What to work on:
(a) Decide whether each statement agrees with the k3s deployment notes. For each, answer yes or no and quote the words of the notes that decide it. (i) The Roundup image is built for arm64. (ii) The odroid c4 computer runs Ubuntu. (iii) The root filesystem is mounted read write.
(b) According to the k3s deployment notes, how much storage does the Persistent Volume Claim request?
(c) List every architecture that the k3s deployment notes say the Roundup image is built for.

Source:
DeployWithK3s - Roundup Tracker Wiki

DeployWithK3s

Immutable Page
Comments
Info
Attachments
More Actions:

These are notes on deploying the docker Roundup image on an odroid running the light weight kubernetes (k8s) environment provided by k3s.

Contents

Getting started
Database Integrity (what's that??)
Backups
Debugging - running pod using kubectl debug

The image is obtained from: https://hub.docker.com/r/rounduptracker/roundup-development under the multi tag. This image is built for i386, amd64 (aka x86_64), armv7, and the critical arch for this example: arm64.

The odroid c4 computer is running Debian bullseye/sid.

k3s was installed using the quick start method.

I used a demo mode deployment using sqlite as the database. It has 3 replicas all sharing the same Persistent Volume (PV) running on one node.¹

Getting started

I created (updated 2023-12-26):

Persistent Volume Claim using the local-path storage class.
Service of type Load Balancer
Deployment of the Roundup image with a volume mounted at /usr/src/app/tracker.
- Also can export secrets stored under roundup-secrets to /usr/src/app/secrets/.... These can be used with file://../secrets/secret_name in config.ini.
- The root filesystem is mounted read only.
- Because the root filesystem is read only, /tmp is an empty directory mounted read write to allow file uploads.
a horizontal autoscaler between 2 and 5 replicas.

Here is the single yaml file roundup-demo-deployment.yaml with the four parts:

apiVersion: v1
kind: PersistentVolumeClaim
metadata:
  name: roundup-demo-pvc
  namespace: default
  labels:
    app: roundup-demo
spec:
  accessModes:
    - ReadWriteOnce
  storageClassName: local-path
  resources:
    requests:
      storage: 2Gi
---
apiVersion: v1
kind: Service
metadata:
  name: roundup-demo
  labels:
      app: roundup-demo
spec:
  ports:
    - name: "8080"

Collected data:

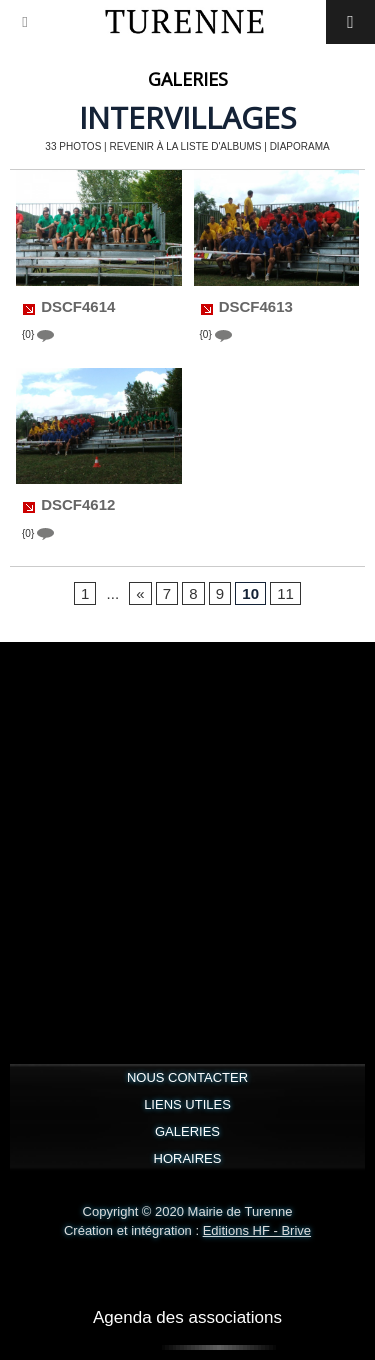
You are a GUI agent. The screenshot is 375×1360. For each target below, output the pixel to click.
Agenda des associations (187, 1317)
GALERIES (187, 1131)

Solutions by task:
(a)
(i) Yes: "This image is built for i386, amd64 (aka x86_64), armv7, and the critical arch for this example: arm64."
(ii) No: "The odroid c4 computer is running Debian bullseye/sid."
(iii) No: "The root filesystem is mounted read only."

(b) 2Gi

(c)
i386
amd64 (aka x86_64)
armv7
arm64